*** Opening of Data ***

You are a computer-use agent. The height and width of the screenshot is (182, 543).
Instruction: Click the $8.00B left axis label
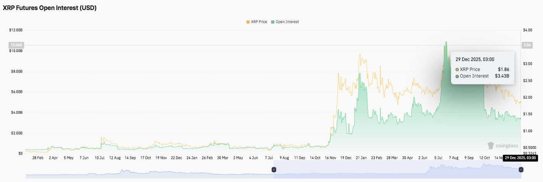[x=15, y=71]
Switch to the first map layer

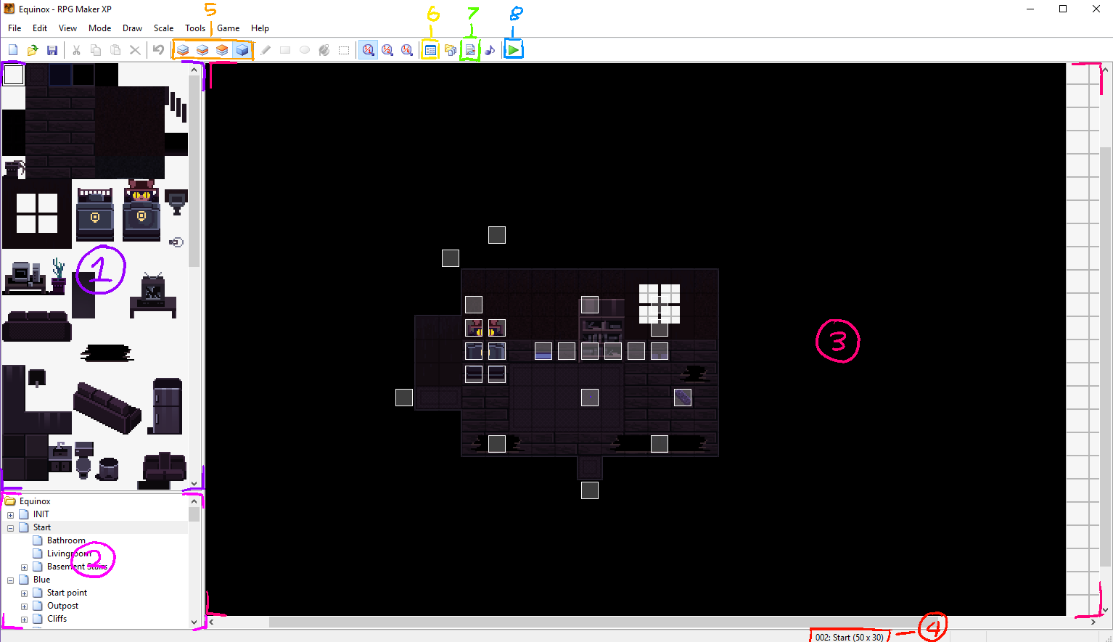(183, 50)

*** Close of Data ***

Exercise goal: The entries above should be written out in full, and any picture in them left out.

Response to this exercise:
You are a computer-use agent. The height and width of the screenshot is (182, 543).
Instruction: Click the $8.00B left axis label
[x=15, y=71]
Switch to the first map layer

(183, 50)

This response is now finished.